[YOUR OBJECTIVE] Reproduce every one of the following entries word for word, changing nothing.

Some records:
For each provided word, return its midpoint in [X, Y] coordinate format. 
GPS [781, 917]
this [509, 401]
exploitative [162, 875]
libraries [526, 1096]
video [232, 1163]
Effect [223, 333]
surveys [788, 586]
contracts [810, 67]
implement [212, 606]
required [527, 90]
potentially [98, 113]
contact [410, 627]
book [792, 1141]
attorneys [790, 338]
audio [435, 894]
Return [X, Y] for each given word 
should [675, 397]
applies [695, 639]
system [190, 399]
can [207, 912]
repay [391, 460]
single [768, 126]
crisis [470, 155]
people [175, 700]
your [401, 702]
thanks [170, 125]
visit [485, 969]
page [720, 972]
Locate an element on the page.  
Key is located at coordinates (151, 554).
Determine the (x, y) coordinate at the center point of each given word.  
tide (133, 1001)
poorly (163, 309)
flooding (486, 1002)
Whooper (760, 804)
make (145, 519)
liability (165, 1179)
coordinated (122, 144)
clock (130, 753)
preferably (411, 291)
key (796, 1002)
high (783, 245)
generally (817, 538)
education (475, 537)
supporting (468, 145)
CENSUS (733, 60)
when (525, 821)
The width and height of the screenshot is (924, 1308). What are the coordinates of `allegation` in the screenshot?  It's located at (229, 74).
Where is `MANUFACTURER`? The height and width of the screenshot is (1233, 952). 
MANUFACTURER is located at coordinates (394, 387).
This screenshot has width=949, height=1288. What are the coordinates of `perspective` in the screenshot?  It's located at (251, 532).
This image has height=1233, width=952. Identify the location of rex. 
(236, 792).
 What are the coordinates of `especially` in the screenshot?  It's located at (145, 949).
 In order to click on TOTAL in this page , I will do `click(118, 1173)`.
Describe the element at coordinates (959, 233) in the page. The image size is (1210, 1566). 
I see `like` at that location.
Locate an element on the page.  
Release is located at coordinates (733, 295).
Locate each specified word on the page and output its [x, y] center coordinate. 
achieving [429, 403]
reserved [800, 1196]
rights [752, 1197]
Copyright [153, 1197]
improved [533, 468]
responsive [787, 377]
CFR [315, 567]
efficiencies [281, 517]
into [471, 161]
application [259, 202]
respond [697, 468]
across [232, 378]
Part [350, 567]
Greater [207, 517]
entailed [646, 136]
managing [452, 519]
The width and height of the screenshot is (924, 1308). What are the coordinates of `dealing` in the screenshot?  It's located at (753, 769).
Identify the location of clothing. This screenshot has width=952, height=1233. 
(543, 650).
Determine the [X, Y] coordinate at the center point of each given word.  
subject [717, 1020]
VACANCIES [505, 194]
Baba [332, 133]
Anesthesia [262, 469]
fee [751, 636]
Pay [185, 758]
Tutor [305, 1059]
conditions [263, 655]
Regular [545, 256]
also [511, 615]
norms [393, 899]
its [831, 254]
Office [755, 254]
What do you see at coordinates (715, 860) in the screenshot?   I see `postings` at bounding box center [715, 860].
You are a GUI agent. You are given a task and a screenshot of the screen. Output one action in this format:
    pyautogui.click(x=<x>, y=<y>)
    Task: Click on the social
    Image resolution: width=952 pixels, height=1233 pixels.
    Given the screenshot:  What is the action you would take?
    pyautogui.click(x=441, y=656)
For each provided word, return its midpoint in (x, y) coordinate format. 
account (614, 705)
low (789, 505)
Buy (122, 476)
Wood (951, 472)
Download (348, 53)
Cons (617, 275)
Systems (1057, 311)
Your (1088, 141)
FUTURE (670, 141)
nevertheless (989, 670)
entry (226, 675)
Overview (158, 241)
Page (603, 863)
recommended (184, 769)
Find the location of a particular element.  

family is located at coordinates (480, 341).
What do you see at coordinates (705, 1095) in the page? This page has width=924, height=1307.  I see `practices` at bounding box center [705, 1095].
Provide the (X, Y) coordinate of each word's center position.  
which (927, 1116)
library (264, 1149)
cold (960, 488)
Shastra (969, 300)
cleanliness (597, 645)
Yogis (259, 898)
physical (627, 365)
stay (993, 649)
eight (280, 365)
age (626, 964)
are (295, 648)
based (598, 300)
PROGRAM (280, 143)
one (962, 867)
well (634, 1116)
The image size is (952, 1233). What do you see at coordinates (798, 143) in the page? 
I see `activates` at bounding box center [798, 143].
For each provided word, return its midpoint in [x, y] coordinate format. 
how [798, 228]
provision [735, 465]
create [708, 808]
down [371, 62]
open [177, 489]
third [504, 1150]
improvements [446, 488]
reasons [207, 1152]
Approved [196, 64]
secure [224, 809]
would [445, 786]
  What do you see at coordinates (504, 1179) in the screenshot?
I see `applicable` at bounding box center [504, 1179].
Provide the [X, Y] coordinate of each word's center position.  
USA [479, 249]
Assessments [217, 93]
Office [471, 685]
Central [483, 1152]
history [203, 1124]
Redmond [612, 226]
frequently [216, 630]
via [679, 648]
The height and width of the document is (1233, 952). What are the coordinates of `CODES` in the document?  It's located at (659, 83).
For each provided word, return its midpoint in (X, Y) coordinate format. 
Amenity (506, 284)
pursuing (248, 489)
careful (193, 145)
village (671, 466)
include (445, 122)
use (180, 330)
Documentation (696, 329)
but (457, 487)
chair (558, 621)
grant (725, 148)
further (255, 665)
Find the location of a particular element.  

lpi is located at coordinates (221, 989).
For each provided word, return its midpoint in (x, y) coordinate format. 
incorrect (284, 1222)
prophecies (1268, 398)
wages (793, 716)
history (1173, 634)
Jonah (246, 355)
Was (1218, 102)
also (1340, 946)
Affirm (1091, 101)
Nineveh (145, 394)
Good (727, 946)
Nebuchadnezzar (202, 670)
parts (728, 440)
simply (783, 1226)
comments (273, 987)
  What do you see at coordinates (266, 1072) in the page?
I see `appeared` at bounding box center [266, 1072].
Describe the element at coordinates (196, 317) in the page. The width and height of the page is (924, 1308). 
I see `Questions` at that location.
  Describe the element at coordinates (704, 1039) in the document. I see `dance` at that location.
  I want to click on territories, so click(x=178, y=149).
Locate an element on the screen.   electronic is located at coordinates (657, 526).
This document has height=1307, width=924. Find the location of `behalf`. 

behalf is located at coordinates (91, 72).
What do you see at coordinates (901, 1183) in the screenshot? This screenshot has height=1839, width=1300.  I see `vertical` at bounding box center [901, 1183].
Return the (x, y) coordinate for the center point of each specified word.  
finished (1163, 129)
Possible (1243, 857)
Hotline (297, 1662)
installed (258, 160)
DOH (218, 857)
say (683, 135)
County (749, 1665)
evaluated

[OUTPUT BELOW]
For each provided word, return its midpoint in [X, Y] coordinate format. 
GPS [781, 917]
this [509, 401]
exploitative [162, 875]
libraries [526, 1096]
video [232, 1163]
Effect [223, 333]
surveys [788, 586]
contracts [810, 67]
implement [212, 606]
required [527, 90]
potentially [98, 113]
contact [410, 627]
book [792, 1141]
attorneys [790, 338]
audio [435, 894]
Return [X, Y] for each given word 
should [675, 397]
applies [695, 639]
system [190, 399]
can [207, 912]
repay [391, 460]
single [768, 126]
crisis [470, 155]
people [175, 700]
your [401, 702]
thanks [170, 125]
visit [485, 969]
page [720, 972]
Locate an element on the page.  
Key is located at coordinates (151, 554).
Determine the (x, y) coordinate at the center point of each given word.  
tide (133, 1001)
poorly (163, 309)
flooding (486, 1002)
Whooper (760, 804)
make (145, 519)
liability (165, 1179)
coordinated (122, 144)
clock (130, 753)
preferably (411, 291)
key (796, 1002)
high (783, 245)
generally (817, 538)
education (475, 537)
supporting (468, 145)
CENSUS (733, 60)
when (525, 821)
The width and height of the screenshot is (924, 1308). What are the coordinates of `allegation` in the screenshot?  It's located at (229, 74).
Where is `MANUFACTURER`? The height and width of the screenshot is (1233, 952). 
MANUFACTURER is located at coordinates (394, 387).
This screenshot has width=949, height=1288. What are the coordinates of `perspective` in the screenshot?  It's located at (251, 532).
This image has height=1233, width=952. Identify the location of rex. 
(236, 792).
 What are the coordinates of `especially` in the screenshot?  It's located at (145, 949).
 In order to click on TOTAL in this page , I will do `click(118, 1173)`.
Describe the element at coordinates (959, 233) in the page. The image size is (1210, 1566). 
I see `like` at that location.
Locate an element on the page.  
Release is located at coordinates (733, 295).
Locate each specified word on the page and output its [x, y] center coordinate. 
achieving [429, 403]
reserved [800, 1196]
rights [752, 1197]
Copyright [153, 1197]
improved [533, 468]
responsive [787, 377]
CFR [315, 567]
efficiencies [281, 517]
into [471, 161]
application [259, 202]
respond [697, 468]
across [232, 378]
Part [350, 567]
Greater [207, 517]
entailed [646, 136]
managing [452, 519]
The width and height of the screenshot is (924, 1308). What are the coordinates of `dealing` in the screenshot?  It's located at (753, 769).
Identify the location of clothing. This screenshot has width=952, height=1233. 
(543, 650).
Determine the [X, Y] coordinate at the center point of each given word.  
subject [717, 1020]
VACANCIES [505, 194]
Baba [332, 133]
Anesthesia [262, 469]
fee [751, 636]
Pay [185, 758]
Tutor [305, 1059]
conditions [263, 655]
Regular [545, 256]
also [511, 615]
norms [393, 899]
its [831, 254]
Office [755, 254]
What do you see at coordinates (715, 860) in the screenshot?   I see `postings` at bounding box center [715, 860].
You are a GUI agent. You are given a task and a screenshot of the screen. Output one action in this format:
    pyautogui.click(x=<x>, y=<y>)
    Task: Click on the social
    Image resolution: width=952 pixels, height=1233 pixels.
    Given the screenshot:  What is the action you would take?
    pyautogui.click(x=441, y=656)
For each provided word, return its midpoint in (x, y) coordinate format. 
account (614, 705)
low (789, 505)
Buy (122, 476)
Wood (951, 472)
Download (348, 53)
Cons (617, 275)
Systems (1057, 311)
Your (1088, 141)
FUTURE (670, 141)
nevertheless (989, 670)
entry (226, 675)
Overview (158, 241)
Page (603, 863)
recommended (184, 769)
Find the location of a particular element.  

family is located at coordinates (480, 341).
What do you see at coordinates (705, 1095) in the page? This page has width=924, height=1307.  I see `practices` at bounding box center [705, 1095].
Provide the (X, Y) coordinate of each word's center position.  
which (927, 1116)
library (264, 1149)
cold (960, 488)
Shastra (969, 300)
cleanliness (597, 645)
Yogis (259, 898)
physical (627, 365)
stay (993, 649)
eight (280, 365)
age (626, 964)
are (295, 648)
based (598, 300)
PROGRAM (280, 143)
one (962, 867)
well (634, 1116)
The image size is (952, 1233). What do you see at coordinates (798, 143) in the page? 
I see `activates` at bounding box center [798, 143].
For each provided word, return its midpoint in [x, y] coordinate format. 
how [798, 228]
provision [735, 465]
create [708, 808]
down [371, 62]
open [177, 489]
third [504, 1150]
improvements [446, 488]
reasons [207, 1152]
Approved [196, 64]
secure [224, 809]
would [445, 786]
  What do you see at coordinates (504, 1179) in the screenshot?
I see `applicable` at bounding box center [504, 1179].
Provide the [X, Y] coordinate of each word's center position.  
USA [479, 249]
Assessments [217, 93]
Office [471, 685]
Central [483, 1152]
history [203, 1124]
Redmond [612, 226]
frequently [216, 630]
via [679, 648]
The height and width of the document is (1233, 952). What are the coordinates of `CODES` in the document?  It's located at (659, 83).
For each provided word, return its midpoint in (X, Y) coordinate format. 
Amenity (506, 284)
pursuing (248, 489)
careful (193, 145)
village (671, 466)
include (445, 122)
use (180, 330)
Documentation (696, 329)
but (457, 487)
chair (558, 621)
grant (725, 148)
further (255, 665)
Find the location of a particular element.  

lpi is located at coordinates (221, 989).
For each provided word, return its midpoint in (x, y) coordinate format. 
incorrect (284, 1222)
prophecies (1268, 398)
wages (793, 716)
history (1173, 634)
Jonah (246, 355)
Was (1218, 102)
also (1340, 946)
Affirm (1091, 101)
Nineveh (145, 394)
Good (727, 946)
Nebuchadnezzar (202, 670)
parts (728, 440)
simply (783, 1226)
comments (273, 987)
  What do you see at coordinates (266, 1072) in the page?
I see `appeared` at bounding box center [266, 1072].
Describe the element at coordinates (196, 317) in the page. The width and height of the page is (924, 1308). 
I see `Questions` at that location.
  Describe the element at coordinates (704, 1039) in the document. I see `dance` at that location.
  I want to click on territories, so click(x=178, y=149).
Locate an element on the screen.   electronic is located at coordinates (657, 526).
This document has height=1307, width=924. Find the location of `behalf`. 

behalf is located at coordinates (91, 72).
What do you see at coordinates (901, 1183) in the screenshot? This screenshot has height=1839, width=1300.  I see `vertical` at bounding box center [901, 1183].
Return the (x, y) coordinate for the center point of each specified word.  
finished (1163, 129)
Possible (1243, 857)
Hotline (297, 1662)
installed (258, 160)
DOH (218, 857)
say (683, 135)
County (749, 1665)
evaluated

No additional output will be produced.